== Data

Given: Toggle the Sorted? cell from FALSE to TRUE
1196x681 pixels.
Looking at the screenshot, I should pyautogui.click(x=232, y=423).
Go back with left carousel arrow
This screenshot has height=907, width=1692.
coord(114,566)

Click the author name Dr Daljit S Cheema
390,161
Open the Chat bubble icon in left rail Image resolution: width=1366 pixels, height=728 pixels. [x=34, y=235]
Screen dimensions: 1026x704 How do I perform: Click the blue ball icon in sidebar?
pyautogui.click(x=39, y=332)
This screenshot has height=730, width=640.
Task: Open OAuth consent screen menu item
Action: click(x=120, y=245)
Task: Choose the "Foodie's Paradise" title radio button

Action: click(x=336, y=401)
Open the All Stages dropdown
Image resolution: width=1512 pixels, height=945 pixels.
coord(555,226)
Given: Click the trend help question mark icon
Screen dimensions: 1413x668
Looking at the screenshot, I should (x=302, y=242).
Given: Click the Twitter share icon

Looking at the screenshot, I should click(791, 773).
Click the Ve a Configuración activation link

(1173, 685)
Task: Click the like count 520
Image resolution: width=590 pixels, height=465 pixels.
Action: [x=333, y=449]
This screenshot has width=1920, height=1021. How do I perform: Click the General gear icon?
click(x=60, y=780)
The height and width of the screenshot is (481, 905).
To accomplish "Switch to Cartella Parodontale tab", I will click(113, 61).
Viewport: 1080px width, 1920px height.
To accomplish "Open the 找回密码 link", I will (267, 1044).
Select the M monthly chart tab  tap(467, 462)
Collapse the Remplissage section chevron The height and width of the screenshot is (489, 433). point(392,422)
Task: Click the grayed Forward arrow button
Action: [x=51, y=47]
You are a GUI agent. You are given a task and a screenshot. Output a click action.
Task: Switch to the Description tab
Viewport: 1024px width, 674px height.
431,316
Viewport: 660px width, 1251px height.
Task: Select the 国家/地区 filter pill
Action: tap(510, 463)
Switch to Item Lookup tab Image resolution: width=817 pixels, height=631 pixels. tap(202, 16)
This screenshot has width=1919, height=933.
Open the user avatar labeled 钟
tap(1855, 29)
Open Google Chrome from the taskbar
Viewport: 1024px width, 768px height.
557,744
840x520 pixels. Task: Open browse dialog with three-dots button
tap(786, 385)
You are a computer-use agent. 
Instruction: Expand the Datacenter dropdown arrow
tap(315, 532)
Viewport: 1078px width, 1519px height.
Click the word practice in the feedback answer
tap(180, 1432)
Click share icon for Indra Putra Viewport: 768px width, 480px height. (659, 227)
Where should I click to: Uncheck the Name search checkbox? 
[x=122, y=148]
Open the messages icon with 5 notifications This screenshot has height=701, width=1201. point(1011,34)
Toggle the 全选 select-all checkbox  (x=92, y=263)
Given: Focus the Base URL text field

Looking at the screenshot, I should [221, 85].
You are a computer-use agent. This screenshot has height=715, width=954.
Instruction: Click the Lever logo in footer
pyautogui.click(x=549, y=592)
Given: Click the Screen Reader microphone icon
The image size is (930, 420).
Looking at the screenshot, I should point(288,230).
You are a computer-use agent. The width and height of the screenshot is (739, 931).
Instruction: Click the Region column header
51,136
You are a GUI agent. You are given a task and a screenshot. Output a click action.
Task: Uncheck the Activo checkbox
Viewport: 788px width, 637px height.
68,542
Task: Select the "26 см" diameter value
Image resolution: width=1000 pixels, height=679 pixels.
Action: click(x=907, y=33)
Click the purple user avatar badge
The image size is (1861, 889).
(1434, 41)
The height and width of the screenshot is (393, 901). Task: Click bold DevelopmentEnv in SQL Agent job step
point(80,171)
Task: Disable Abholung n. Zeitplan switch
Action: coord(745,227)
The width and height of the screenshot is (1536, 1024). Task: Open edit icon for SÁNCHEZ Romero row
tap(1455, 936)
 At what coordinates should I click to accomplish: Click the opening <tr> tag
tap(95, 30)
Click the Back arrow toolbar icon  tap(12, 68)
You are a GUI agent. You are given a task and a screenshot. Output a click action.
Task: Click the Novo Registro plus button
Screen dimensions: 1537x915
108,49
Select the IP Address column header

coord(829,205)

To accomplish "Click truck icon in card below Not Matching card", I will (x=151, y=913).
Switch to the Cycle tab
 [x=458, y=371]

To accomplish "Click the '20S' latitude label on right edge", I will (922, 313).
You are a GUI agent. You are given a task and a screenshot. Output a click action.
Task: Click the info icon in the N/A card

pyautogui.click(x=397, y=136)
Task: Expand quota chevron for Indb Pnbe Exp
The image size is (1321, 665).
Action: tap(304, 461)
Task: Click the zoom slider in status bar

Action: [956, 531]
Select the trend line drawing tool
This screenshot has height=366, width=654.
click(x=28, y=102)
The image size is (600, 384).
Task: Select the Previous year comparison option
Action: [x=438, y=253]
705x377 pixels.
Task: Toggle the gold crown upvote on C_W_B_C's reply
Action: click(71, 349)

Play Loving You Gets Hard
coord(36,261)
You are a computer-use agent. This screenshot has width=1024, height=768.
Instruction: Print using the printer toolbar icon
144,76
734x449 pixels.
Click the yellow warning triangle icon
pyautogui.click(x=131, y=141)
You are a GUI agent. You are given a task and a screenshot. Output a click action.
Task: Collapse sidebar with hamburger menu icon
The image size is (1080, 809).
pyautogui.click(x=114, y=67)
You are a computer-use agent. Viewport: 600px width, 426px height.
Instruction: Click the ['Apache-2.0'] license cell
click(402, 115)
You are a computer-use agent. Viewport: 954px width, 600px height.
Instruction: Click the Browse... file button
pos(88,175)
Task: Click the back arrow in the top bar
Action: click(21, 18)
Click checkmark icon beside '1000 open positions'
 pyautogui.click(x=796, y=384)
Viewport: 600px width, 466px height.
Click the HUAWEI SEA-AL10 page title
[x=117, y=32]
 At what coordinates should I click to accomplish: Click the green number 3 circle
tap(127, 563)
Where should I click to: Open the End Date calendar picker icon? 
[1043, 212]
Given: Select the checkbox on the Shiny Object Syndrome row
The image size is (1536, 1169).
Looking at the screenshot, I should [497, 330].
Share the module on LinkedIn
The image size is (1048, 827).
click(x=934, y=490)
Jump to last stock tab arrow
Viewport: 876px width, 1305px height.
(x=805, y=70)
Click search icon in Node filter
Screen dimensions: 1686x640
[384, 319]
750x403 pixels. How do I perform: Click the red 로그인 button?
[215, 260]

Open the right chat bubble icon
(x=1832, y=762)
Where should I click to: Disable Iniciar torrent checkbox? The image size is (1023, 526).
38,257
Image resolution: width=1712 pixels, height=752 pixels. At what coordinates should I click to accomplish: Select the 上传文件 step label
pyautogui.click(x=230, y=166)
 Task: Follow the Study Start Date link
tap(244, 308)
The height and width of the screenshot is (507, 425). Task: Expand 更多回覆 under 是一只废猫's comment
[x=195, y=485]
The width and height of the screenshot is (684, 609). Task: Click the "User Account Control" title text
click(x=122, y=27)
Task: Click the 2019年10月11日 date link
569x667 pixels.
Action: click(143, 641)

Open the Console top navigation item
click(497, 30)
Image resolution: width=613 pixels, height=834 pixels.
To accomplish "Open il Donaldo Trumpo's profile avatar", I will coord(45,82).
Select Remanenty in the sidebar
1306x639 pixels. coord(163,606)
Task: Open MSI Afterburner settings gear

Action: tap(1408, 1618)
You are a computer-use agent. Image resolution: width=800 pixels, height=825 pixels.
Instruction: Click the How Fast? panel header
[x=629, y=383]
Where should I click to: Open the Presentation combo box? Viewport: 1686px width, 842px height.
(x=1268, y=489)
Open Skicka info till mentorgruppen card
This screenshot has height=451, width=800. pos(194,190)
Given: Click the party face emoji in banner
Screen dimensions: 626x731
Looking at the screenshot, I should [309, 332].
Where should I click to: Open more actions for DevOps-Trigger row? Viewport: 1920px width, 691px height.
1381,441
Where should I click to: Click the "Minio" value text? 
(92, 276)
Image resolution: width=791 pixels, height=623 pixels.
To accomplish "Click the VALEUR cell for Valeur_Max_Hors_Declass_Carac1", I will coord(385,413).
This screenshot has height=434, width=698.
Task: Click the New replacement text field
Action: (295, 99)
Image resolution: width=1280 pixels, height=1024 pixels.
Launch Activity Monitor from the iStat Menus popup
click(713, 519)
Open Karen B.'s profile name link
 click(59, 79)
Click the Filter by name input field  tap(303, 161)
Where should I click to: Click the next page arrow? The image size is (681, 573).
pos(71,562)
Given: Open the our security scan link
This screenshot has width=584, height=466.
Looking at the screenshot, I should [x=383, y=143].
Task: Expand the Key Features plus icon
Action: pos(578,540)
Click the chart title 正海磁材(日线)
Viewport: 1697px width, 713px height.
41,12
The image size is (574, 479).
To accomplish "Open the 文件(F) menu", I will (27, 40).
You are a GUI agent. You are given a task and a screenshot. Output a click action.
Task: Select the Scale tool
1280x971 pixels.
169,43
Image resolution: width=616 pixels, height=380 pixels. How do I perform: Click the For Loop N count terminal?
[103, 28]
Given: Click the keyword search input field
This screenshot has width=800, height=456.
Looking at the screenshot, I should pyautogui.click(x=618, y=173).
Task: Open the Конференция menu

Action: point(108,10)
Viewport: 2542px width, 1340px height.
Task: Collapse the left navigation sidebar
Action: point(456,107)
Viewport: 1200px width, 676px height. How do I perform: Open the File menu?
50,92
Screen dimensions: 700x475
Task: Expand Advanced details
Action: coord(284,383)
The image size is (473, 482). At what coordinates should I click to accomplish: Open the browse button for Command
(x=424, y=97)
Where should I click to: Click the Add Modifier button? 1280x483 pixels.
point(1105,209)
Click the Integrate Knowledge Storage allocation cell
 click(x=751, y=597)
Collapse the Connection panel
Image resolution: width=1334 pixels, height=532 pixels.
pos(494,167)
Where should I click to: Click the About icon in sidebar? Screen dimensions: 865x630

====

Could you write out, exactly as they stand, only the lines above that begin at the line with "Where should I click to: Click the next" and stop after the line with "Given: Click the keyword search input field"?

Where should I click to: Click the next page arrow? The image size is (681, 573).
pos(71,562)
Given: Open the our security scan link
This screenshot has width=584, height=466.
Looking at the screenshot, I should [x=383, y=143].
Task: Expand the Key Features plus icon
Action: pos(578,540)
Click the chart title 正海磁材(日线)
Viewport: 1697px width, 713px height.
41,12
The image size is (574, 479).
To accomplish "Open the 文件(F) menu", I will (27, 40).
You are a GUI agent. You are given a task and a screenshot. Output a click action.
Task: Select the Scale tool
1280x971 pixels.
169,43
Image resolution: width=616 pixels, height=380 pixels. How do I perform: Click the For Loop N count terminal?
[103, 28]
Given: Click the keyword search input field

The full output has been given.